A recent court action against Texas is important, but it should not fool us into believing that existing laws are sufficient to protect voting rights. Indeed, the central lesson from Texas is that Congress must update the Voting Rights Act. Last week, the Justice Department joined several civil rights groups in asking a federal court to require that Texas preclear its future voting changes with federal officials. The Department relied on Section three of the Voting Rights Act, which remains in force even after last month’s Supreme Court decision. Section three allows a court to “bail in” to coverage areas with contemporary, intentional voting discrimination. Significant discrimination persists in Texas, and the court should order Texas to preclear future voting changes.
Last August, for example, a federal court concluded that a congressional redistricting map was “enacted with discriminatory intent.” In redrawing district maps, Texas politicians had excluded Latino and African-American lawmakers from the process and drew maps that diminished minority votes. For example, they split the minority community in Dallas-Fort Worth into four separate Anglo-controlled districts (including one “lightning-bolt” shaped district), and also packed minority voters into a handful of minority districts (one district was increased to 86 percent minority) to maximize the number of Anglo-controlled districts. Every predominately African-American district lost its congressional district office location and economic engines (e.g., sports arenas, hospitals, universities) — but none of the predominately Anglo districts suffered such losses. The federal court concluded that “[t]he parties provided more evidence of discriminatory intent than we have space or need to address here.”

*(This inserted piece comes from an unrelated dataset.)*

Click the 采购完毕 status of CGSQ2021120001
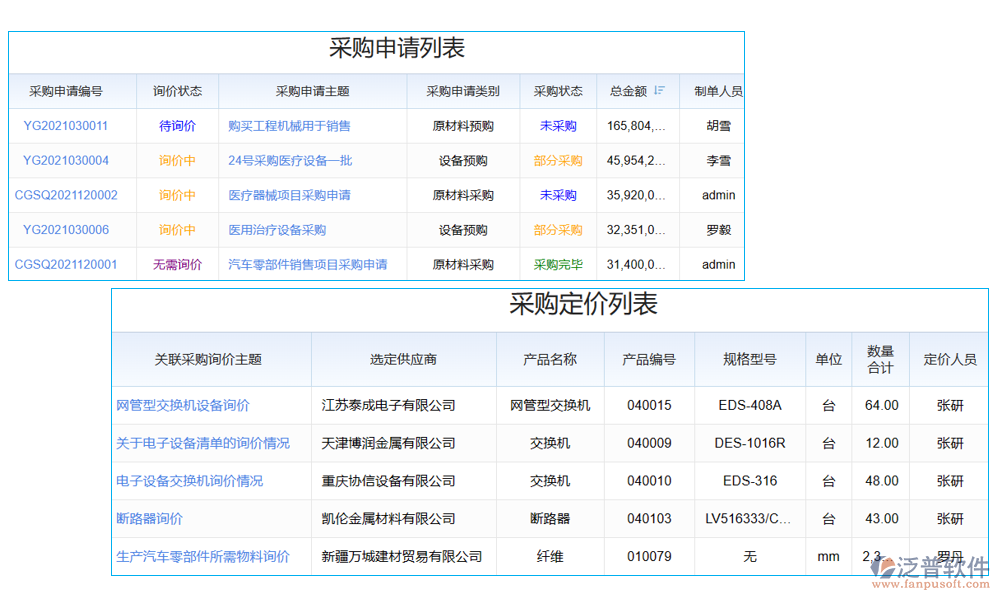The width and height of the screenshot is (1000, 600). [557, 264]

Many more contemporary examples exist, especially at the local level. In Nueces County, Texas, for example, county officials responded to the rapidly growing Latino community, which has surpassed 56 percent of the county’s population, by gerrymandering local election districts in 2011 to diminish Latino voting strength. And in Runnels County, Texas, a court ordered that every polling place have at least one bilingual poll worker (90 percent of Latino residents speak Spanish at home), but the county defied the court — in November 2009, not one county polling place had a bilingual poll worker.